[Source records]

━━━━

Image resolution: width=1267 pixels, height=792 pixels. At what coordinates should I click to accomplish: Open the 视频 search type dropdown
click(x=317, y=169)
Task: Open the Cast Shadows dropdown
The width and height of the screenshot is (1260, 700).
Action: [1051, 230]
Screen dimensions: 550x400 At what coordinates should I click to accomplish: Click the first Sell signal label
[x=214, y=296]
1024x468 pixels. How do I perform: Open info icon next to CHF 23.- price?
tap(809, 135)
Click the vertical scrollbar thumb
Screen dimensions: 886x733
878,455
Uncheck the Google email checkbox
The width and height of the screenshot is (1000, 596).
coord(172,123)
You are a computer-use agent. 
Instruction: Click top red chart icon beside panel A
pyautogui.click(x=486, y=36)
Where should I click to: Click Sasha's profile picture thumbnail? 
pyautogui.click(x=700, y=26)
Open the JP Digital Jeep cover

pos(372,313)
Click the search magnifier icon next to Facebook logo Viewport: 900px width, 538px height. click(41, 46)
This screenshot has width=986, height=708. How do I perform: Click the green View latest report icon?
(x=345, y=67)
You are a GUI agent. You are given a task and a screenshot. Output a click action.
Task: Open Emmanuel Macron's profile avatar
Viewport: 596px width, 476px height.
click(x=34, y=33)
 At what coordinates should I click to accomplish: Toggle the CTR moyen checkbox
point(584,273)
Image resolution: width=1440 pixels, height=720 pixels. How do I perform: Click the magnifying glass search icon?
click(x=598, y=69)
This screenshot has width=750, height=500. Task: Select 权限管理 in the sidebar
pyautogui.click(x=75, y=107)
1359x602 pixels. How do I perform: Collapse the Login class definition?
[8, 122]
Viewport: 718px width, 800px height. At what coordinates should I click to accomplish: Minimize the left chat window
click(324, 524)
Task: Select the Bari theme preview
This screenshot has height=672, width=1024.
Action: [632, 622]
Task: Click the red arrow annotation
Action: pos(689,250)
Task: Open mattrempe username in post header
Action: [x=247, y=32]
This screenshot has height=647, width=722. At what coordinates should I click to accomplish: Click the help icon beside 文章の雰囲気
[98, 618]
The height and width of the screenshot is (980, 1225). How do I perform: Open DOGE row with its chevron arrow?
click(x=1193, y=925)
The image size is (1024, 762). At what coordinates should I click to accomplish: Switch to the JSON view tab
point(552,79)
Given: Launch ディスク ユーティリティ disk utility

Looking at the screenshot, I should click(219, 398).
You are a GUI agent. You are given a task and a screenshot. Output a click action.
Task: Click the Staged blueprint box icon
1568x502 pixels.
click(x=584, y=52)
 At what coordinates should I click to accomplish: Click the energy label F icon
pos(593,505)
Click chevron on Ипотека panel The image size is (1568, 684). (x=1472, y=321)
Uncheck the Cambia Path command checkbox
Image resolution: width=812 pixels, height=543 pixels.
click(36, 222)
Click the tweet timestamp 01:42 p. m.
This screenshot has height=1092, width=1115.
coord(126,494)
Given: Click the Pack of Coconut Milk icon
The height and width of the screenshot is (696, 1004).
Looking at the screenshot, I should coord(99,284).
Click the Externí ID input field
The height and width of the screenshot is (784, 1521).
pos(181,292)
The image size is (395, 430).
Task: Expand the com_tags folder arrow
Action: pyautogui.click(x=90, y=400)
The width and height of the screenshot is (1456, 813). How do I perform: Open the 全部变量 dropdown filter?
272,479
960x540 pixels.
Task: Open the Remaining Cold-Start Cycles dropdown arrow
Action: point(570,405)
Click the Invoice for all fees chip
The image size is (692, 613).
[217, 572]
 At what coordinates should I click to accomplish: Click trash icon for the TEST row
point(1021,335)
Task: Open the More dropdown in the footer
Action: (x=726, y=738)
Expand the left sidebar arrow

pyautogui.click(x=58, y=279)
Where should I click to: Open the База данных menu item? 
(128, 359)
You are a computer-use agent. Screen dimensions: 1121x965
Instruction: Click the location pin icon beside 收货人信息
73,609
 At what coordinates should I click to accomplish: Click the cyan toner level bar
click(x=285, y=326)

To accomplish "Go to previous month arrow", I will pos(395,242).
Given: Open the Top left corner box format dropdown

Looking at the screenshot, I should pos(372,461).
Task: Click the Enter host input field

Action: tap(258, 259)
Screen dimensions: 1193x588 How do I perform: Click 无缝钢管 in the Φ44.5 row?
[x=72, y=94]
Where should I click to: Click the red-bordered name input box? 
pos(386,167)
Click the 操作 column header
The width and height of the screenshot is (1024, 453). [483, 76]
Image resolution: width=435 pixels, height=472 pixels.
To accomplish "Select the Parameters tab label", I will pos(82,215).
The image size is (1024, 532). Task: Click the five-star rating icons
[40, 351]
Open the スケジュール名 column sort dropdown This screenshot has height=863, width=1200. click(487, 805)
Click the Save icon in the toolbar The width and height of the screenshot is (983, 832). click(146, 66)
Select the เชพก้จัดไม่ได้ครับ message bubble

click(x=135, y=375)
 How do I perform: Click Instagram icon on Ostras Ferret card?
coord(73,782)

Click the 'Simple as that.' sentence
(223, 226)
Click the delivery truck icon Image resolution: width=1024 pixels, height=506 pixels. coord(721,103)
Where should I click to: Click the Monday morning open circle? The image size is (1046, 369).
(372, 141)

━━━━

• WHAT IS EXPECTED
Take the lines above from the one containing "This screenshot has width=750, height=500." down to the one containing "Task: Select the Bari theme preview", and transcribe them exactly, both ends included.

• RESULT BELOW
This screenshot has width=750, height=500. Task: Select 权限管理 in the sidebar
pyautogui.click(x=75, y=107)
1359x602 pixels. How do I perform: Collapse the Login class definition?
[8, 122]
Viewport: 718px width, 800px height. At what coordinates should I click to accomplish: Minimize the left chat window
click(324, 524)
Task: Select the Bari theme preview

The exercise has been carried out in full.